American Heart Journal Plus (Jan 2021)
Discharge pulmonary artery pulsatility index predicts morbidity and mortality after acute heart failure: From the ESCAPE trial
Abstract
Introduction: The pulmonary artery pulsatility index (PAPI) is a newer hemodynamic index used for assessment of right ventricular performance. We hypothesized that PAPI predicts morbidity and mortality in acute systolic heart failure (HF). Methods: The ESCAPE trial was utilized to identify the prognostic value of PAPI at different time points in patients hospitalized with acute systolic HF who received care assisted with central hemodynamic monitoring. Results: Among 167 patients (age 57 years, 71% men), PAPI significantly increased from admission to optimum hemodynamic day (from 2.88 to 4.09, P < 0.001) and final day (from 3.24 to 3.91, P = 0.032), and the magnitude of increase was strongly associated with markers of decongestion.
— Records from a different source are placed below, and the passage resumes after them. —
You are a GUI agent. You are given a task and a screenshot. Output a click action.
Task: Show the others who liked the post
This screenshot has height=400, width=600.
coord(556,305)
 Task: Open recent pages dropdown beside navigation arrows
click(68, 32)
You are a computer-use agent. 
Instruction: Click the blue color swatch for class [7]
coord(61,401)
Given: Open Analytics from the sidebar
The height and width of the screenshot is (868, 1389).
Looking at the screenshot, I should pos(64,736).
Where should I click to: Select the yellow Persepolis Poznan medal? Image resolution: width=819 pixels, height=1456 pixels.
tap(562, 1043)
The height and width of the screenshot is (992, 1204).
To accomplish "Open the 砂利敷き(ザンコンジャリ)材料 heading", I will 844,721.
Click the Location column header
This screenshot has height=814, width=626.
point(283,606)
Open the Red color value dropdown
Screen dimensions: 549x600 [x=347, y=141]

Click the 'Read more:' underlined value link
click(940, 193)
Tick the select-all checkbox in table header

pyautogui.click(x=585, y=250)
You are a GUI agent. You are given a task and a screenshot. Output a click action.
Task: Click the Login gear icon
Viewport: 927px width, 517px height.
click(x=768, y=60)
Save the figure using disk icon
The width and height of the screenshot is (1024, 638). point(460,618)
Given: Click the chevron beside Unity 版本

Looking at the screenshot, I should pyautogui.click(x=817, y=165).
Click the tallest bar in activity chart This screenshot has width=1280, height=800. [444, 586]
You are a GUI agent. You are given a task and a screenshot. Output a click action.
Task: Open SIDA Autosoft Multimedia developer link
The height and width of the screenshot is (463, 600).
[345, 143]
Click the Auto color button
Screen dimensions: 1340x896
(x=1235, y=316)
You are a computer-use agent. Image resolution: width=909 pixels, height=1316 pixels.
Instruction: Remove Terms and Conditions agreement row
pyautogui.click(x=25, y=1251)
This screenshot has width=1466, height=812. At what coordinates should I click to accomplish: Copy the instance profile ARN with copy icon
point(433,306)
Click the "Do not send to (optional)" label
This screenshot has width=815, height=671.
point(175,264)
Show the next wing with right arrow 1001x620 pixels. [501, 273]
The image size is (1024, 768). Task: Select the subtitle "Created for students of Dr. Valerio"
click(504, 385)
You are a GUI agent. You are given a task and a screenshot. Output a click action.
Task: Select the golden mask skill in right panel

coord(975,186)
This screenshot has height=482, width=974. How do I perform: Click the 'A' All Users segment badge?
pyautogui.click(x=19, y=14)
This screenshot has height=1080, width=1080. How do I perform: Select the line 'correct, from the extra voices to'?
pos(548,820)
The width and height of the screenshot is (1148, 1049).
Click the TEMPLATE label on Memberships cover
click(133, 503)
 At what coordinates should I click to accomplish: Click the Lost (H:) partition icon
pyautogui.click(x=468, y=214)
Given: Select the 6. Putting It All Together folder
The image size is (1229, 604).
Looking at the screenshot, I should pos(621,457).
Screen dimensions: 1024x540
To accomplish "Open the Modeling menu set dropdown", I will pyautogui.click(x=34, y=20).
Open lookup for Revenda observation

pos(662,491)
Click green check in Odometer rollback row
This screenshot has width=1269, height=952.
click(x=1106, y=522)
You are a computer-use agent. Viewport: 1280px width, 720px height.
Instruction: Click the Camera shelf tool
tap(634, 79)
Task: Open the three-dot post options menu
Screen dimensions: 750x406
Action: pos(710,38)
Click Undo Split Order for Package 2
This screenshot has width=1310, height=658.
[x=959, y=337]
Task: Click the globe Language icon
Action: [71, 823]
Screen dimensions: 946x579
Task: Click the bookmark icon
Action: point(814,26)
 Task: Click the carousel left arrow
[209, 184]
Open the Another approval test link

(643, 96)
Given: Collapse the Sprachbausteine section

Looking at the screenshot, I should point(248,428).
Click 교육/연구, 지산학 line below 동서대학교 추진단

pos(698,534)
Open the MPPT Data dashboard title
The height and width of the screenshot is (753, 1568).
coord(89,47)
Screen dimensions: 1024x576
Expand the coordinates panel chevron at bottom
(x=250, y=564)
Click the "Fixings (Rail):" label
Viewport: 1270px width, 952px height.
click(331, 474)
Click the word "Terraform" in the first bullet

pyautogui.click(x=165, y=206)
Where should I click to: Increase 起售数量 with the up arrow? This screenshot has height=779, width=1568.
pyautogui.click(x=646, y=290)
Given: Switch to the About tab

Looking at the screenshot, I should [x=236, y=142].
Discharge PAPI was higher among survivors compared to non-survivors (median 3.1 vs. 2.0, P = 0.0008) and among patients who did not require rehospitalization compared to re-hospitalized patients (median 3.33 vs. 2.67, P = 0.017), both at 6-months. Discharge PAPI predicted mortality with AUC of 0.631 (P = 0.0207), rehospitalization (AUC 0.598, P = 0.0303), and composite of death, rehospitalization, cardiac transplant (AUC 0.621, P = 0.0101). An optimal cutoff value of discharge PAPI ≤2 had the highest sensitivity and specificity in predicting 6-month mortality, rehospitalization and the composite endpoint. Discharge PAPI, had a higher (though non-significant) AUC in predicting death and composite endpoint compared to admission PAPI, next day PAPI and optimal day PAPI. Cox proportional hazard analysis showed that discharge PAPI remained an independent predictor of the composite endpoint (hazard ratio 0.890, 95% CI 0.819–0.967, P = 0.006) after covariate adjustment. Conclusions: Discharge PAPI ≤2 is a marker of intermediate-term morbidity and mortality in acute systolic HF.